SciDAP starts from the .fastq files which most DNA cores and commercial NGS companies return. Starting from raw data allows us to ensure that all experiments have been processed in the same way and simplifies the deposition of data to GEO upon publication. The data can be uploaded from users computer, downloaded directly from an ftp server of the core facility by providing a URL or from GEO by providing SRA accession number. Our current pipelines include the following steps:

  1. Trimming the adapters with TrimGalore. This step is particularly important when the reads are long and the fragments are short-resulting in sequencing adapters at the end of read. If adapter is not removed the read will not map. TrimGalore can recognize standard adapters, such as Illumina or Nexterra/Tn5 adapters.
  2. QC
  3. (Optional) trimming adapters on 5' or 3' end by the specified number of bases.
  4. Mapping reads with BowTie. Only uniquely mapped reads with less than 3 mismatches are used in the downstream analysis. Results are saved as a .bam file.
  5. (Optional) Removal of duplicates (reads/pairs of reads mapping to exactly same location). This step is used to remove reads overamplified in PCR. Unfortunately, it may also remove "good" reads. We usually do not remove duplicates unless the library is heavily duplicated. Please note that MACS2 will remove 'excessive' duplicates during peak calling ina smart way (those not supported by other nearby reads).
  6. Peakcalling by MACS2. (Optionally), it is possible to specify read extension length for MACS2 to use if the length determined automatically is wrong.
  7. Generation of BigWig coverage files for display on the browser. The coverage shows the number of fragments at each base in the genome normalized to the number of millions of mapped reads. In the case of PE sequencing the fragments are real, but in the case of single reads the fragments are estimated by extending reads to the average fragment length found by MACS2 or specified by the user in 6.

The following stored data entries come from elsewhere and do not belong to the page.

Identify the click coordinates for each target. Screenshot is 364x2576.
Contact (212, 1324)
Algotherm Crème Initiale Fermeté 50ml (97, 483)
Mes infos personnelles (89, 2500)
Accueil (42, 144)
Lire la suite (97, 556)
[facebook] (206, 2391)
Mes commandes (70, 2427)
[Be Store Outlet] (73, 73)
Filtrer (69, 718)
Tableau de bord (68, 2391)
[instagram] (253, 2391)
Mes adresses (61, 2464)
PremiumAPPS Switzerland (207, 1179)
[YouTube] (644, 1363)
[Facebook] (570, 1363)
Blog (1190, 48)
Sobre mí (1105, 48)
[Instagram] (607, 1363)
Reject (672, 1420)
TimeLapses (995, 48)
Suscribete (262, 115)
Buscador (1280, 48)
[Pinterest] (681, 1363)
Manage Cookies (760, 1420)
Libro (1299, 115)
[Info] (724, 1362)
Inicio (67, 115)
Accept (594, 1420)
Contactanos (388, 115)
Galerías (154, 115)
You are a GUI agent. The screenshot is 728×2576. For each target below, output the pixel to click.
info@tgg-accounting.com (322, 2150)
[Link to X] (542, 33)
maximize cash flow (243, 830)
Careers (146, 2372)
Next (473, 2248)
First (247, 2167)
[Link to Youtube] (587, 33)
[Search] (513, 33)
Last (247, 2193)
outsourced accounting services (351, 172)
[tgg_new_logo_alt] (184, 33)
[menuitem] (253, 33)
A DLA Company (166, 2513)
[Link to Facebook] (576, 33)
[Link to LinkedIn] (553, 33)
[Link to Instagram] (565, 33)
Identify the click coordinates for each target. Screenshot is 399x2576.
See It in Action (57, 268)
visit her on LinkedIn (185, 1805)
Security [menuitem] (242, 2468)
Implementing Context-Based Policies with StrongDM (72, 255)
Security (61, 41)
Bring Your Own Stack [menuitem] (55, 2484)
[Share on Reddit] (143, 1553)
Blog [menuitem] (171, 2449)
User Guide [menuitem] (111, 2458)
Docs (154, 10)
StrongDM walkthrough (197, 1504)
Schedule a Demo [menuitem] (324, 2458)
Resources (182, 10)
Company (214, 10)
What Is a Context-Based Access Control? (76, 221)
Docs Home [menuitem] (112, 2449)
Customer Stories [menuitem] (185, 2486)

ChIP-Seq analysis in SciDAP

ChIP-Seq

View ChIP-Seq results in SciDAP

ChIP-Seq

References

  1. Barski A, Cuddapah S, Cui K, Roh T-Y, Schones DE, Wang Z, Wei G, Chepelev I, Zhao K. High-resolution profiling of histone methylations in the human genome Cell. 2007 May;129(4):823–37. PMID: 17512414
  2. Barski,A. and Zhao,K. (2009) Genomic location analysis by ChIP-Seq. J. Cell. Biochem., 107, 11–8.
  3. Wang Z, Zang C, Cui K, Schones DE, Barski A, Peng W, Zhao K. Genome-wide mapping of HATs and HDACs reveals distinct functions in active and inactive genes. Cell. United States; 2009 Sep;138(5):1019–1031. PMID: 19698979
  4. Barski A, Jothi R, Cuddapah S, Cui K, Roh T-Y, Schones DE, Zhao K. Chromatin poises miRNA- and protein-coding genes for expression. Genome Res. 2009;19(10).
  5. Yukawa M, Jagannathan S, Vallabh S, Kartashov A V, Chen X, Weirauch MT, Barski A. AP-1 activity induced by co-stimulation is required for chromatin opening during T cell activation. J Exp Med. 2019 Oct 25;jem.20182009. Available from: http://jem.rupress.org/content/early/2019/10/24/jem.20182009.abstract
  6. Schmidl,C., Rendeiro,A.F., Sheffield,N.C. and Bock,C. (2015) ChIPmentation: fast, robust, low-input ChIP-seq for histones and transcription factors. Nat. Methods, 12, 963–5.